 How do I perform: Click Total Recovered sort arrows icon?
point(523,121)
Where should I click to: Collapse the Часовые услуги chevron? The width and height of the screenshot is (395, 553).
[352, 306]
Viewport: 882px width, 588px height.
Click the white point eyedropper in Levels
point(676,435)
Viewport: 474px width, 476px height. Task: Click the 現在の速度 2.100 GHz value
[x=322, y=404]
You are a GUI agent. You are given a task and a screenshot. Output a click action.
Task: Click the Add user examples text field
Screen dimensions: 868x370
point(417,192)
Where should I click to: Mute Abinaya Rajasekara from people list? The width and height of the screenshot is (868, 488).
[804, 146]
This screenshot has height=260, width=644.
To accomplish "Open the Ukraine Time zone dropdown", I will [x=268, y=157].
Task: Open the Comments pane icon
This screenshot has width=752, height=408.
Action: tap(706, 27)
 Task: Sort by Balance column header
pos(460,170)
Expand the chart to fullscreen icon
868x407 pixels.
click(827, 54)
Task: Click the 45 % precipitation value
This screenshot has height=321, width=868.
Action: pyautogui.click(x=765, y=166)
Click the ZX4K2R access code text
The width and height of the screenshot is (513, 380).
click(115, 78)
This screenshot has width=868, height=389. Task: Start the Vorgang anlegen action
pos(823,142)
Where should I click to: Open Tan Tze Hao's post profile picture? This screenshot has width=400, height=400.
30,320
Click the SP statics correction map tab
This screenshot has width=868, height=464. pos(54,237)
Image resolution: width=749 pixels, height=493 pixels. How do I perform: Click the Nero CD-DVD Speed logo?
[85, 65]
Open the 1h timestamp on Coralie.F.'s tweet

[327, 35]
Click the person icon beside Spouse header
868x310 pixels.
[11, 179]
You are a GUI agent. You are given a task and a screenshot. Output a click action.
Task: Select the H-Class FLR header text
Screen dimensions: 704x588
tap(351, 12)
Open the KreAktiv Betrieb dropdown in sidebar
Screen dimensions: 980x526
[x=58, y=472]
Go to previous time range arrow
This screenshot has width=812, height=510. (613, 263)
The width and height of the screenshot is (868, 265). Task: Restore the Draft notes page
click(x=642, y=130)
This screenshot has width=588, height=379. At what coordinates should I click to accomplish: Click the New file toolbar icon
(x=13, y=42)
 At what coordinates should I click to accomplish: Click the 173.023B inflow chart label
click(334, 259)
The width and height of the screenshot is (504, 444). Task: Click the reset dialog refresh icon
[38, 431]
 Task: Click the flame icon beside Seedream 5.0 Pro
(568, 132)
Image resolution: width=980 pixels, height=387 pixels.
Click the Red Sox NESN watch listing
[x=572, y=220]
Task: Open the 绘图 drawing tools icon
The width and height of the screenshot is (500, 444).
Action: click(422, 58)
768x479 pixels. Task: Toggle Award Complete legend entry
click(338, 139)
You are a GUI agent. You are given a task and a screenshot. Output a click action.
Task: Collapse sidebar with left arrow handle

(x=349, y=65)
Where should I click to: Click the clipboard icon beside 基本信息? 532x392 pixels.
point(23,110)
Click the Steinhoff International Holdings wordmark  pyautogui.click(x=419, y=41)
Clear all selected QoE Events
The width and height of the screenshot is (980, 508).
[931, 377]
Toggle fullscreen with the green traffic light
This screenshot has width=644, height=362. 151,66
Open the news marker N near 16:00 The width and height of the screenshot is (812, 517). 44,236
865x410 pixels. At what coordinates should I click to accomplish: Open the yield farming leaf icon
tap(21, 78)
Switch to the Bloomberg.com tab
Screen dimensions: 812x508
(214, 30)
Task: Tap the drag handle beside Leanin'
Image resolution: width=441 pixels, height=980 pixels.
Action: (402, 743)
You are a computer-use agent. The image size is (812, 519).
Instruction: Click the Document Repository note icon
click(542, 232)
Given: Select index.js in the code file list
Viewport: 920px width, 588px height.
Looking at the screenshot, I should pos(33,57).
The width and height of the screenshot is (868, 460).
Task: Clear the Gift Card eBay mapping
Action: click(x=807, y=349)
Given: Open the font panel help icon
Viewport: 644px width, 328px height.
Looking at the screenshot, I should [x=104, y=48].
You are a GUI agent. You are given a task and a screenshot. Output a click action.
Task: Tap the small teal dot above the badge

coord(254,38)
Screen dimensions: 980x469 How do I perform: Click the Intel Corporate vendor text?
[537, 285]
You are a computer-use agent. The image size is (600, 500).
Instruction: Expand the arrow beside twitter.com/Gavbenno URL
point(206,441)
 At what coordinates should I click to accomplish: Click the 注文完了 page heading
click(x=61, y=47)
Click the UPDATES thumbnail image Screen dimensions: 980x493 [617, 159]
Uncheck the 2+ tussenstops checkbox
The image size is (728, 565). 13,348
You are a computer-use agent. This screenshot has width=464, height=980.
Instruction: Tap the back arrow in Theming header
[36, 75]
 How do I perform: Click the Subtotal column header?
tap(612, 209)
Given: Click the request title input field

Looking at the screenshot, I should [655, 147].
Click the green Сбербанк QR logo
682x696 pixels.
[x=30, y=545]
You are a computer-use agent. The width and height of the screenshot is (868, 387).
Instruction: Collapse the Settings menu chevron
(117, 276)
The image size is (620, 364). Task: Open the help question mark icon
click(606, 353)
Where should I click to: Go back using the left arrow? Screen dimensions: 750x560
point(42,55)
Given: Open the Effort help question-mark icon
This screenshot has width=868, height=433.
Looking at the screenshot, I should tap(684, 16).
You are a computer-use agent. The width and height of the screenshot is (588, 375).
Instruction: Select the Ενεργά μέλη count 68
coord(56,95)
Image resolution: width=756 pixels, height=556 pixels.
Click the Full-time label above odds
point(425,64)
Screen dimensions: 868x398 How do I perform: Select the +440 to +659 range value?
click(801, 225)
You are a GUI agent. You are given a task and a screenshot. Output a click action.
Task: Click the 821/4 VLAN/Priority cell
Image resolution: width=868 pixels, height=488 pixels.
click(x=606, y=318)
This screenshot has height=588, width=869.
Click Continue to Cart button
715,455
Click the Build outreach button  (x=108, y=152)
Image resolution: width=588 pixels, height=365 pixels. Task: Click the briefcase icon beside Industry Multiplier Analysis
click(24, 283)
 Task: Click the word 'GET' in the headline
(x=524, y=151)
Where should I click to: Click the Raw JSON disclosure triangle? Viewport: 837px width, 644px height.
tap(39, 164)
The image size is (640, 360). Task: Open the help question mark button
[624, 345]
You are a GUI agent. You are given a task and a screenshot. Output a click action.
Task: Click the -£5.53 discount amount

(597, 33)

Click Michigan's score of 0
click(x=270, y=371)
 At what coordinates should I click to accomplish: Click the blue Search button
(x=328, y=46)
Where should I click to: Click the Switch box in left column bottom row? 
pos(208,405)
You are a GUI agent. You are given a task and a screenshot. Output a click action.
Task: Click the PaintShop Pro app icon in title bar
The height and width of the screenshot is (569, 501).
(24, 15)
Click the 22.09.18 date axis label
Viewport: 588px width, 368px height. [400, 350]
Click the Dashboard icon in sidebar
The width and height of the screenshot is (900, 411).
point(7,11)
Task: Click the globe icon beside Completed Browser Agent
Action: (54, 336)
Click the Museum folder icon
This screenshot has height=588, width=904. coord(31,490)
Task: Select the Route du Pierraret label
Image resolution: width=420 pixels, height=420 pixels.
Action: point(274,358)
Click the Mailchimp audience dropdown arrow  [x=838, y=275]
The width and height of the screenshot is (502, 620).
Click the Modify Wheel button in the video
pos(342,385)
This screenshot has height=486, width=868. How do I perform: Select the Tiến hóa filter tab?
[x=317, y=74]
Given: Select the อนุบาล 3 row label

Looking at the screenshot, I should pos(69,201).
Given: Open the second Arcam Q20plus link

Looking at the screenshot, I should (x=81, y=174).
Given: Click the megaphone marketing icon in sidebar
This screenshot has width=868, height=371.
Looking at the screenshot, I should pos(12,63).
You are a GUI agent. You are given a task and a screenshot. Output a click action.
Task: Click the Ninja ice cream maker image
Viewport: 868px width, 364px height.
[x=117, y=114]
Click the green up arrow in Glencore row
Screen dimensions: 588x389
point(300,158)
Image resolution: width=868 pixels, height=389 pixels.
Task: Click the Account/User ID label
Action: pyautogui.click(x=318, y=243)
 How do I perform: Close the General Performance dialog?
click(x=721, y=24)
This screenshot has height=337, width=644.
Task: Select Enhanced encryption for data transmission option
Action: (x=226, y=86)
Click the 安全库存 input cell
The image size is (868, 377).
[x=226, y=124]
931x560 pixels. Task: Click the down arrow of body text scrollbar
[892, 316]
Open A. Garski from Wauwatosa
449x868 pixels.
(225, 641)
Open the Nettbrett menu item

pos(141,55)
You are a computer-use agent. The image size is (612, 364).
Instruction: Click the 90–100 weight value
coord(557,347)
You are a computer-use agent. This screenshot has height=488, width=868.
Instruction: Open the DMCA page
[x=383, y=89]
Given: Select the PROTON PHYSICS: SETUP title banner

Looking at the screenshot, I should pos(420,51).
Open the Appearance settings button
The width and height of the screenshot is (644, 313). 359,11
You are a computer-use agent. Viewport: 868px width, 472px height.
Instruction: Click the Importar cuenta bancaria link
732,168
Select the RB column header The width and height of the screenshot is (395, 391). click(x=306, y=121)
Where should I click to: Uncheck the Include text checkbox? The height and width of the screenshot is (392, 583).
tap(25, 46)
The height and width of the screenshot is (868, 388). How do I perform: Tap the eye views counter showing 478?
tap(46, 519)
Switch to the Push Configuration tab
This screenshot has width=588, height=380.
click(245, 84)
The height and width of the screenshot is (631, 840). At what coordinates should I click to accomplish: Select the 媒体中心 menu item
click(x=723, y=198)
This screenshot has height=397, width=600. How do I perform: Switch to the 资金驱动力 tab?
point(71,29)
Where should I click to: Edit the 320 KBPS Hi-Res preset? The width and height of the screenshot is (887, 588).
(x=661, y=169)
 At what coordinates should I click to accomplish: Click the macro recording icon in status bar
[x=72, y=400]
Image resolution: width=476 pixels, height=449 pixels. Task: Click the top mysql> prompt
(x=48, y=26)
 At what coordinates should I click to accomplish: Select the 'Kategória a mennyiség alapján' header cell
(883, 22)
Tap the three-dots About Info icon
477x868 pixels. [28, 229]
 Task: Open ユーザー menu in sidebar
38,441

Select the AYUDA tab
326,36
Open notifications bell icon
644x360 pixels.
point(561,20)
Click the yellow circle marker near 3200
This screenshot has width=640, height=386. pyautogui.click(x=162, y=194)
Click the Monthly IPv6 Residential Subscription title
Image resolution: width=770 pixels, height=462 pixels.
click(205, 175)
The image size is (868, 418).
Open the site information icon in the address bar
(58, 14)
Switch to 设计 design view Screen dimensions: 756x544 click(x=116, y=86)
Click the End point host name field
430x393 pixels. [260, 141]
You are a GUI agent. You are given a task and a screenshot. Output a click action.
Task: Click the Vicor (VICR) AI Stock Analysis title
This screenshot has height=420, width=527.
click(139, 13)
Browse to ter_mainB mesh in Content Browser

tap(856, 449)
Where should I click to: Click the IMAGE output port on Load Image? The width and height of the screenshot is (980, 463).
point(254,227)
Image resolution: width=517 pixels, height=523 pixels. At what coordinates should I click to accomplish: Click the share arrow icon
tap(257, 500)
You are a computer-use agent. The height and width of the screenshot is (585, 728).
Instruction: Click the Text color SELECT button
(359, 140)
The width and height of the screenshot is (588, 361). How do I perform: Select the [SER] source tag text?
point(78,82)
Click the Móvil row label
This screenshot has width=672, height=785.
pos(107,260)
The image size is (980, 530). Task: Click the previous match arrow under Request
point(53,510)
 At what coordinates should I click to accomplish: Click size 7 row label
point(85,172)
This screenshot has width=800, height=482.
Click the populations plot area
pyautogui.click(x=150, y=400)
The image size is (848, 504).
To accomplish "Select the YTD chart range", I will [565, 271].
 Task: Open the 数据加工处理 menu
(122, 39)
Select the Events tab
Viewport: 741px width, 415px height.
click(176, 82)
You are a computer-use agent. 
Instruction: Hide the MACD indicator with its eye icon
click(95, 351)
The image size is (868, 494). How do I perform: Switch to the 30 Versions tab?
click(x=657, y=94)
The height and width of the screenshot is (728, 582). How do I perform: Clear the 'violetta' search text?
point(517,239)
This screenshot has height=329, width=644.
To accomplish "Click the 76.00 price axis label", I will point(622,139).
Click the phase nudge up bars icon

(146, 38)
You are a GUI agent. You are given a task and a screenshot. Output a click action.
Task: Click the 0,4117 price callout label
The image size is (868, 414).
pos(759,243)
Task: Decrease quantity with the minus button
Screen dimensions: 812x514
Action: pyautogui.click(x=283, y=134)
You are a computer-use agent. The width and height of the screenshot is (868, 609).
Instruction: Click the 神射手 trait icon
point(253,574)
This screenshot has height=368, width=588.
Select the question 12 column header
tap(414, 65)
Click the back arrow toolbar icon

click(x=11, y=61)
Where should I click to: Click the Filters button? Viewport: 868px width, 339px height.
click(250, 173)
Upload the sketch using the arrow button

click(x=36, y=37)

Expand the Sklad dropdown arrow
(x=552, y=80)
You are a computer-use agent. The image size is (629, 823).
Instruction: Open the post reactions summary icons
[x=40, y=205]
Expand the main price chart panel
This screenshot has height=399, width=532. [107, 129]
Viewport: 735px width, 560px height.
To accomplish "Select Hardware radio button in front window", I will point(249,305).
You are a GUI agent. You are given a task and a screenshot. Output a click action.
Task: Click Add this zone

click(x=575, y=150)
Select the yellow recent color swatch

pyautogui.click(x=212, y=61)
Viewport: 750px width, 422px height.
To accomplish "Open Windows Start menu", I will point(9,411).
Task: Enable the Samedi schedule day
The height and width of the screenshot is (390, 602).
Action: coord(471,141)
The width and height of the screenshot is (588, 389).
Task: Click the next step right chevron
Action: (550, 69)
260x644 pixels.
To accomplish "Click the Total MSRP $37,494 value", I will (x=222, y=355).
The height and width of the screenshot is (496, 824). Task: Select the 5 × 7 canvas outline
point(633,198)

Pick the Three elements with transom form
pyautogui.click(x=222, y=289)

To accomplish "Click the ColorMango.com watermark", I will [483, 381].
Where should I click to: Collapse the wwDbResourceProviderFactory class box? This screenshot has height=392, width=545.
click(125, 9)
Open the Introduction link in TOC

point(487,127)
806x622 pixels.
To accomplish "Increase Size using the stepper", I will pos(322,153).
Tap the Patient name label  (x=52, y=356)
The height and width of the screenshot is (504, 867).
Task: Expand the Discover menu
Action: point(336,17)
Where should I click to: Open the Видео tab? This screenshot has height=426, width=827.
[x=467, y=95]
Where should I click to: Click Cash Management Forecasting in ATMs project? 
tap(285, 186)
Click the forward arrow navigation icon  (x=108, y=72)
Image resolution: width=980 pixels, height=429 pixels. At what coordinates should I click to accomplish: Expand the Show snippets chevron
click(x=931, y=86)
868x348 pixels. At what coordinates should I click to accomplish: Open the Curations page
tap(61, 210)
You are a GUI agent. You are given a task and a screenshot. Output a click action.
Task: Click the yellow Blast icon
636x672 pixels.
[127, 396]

————

* _Instructions for the task_
Each line that holds the string "code" is to be copied from the entries above.

* _Finished exercise_
Click the ZX4K2R access code text
Given: Select index.js in the code file list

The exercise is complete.